The next moderate weather window took us to Volcán Casablanca, near Puyehue, where the lower slopes of the resort had been reduced to mud by the recent rain, although this had not deterred the hardy local ski race teams who were out training in their matching lycra. Our ascent was punctuated by periods of enforced waiting for a view of the route to appear through holes in the thick swirling clouds and the descent characterised by straightlining in the sticky snow whenever the whiteout cleared momentarily. Despite the weather conditions it felt good to be back on our boards and back on the powder trail, and we crossed our fingers for some better weather to follow.
Finally, two days of forecasted sunshine saw us making the trip to the tourist centre of Pucón, hoping to conquer Volcáns Villarica and Quetrupillán. These two volcanoes could not be more different despite being neighbours; Villarica a perfect cone, with an active vent, a ski resort and a steady stream of ascendants, many of whom are on guided day trips; Quetrupillán with its undulating slopes draped in forest at the base, accessed via a lonely farm track and completely deserted but for the forest birdlife and a fleeting glimpse of an Andean fox.

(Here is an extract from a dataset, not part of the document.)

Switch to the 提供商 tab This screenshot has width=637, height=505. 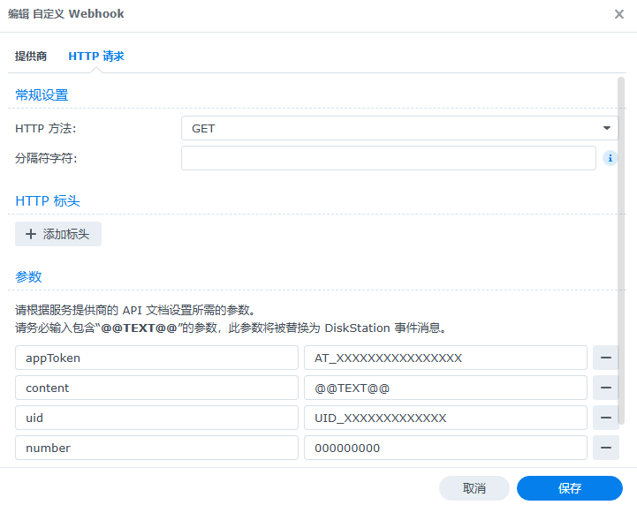[31, 56]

An early start to tackle Villarica and the symmetrical slopes are caught in the orange glow of sunrise, above which the crater is gently belching sulphurous steam into the crisp morning air. As we put on our skins the tour buses start arriving and we quickly make a start up the piste to get ahead of the pack. A steep icy ridge climbs to the top of the resort and we are glad of crampons before we exit onto the soft snow of the bowl above. A beautiful day; below us, broken cloud is interspersed with views of the lake and snow-dusted forested peaks. On the summit slopes we encounter yet another variation of weird Chilean snow conditions: bulges of blue water ice from freezing rain covered by a layer of soft powder, making the climb, even with crampons and ice axe, a little treacherous. As we climb over the strange wind-sculpted ice forms around the edge of the crater we are greeted by a victorious faceful of toxic steam emanating from the main crater, which is engulfed by clouds, and some small vents into which we peer suspiciously. The ride down is awesome fun with long slopes of soft snow bathed in the afternoon sun. We can’t help feeling sorry for the guided walking groups, who are now plodding downwards again having failed to reach the summit in the allotted time, as we skim past on our boards and are back to our stash of biscuits in the van twenty minutes later.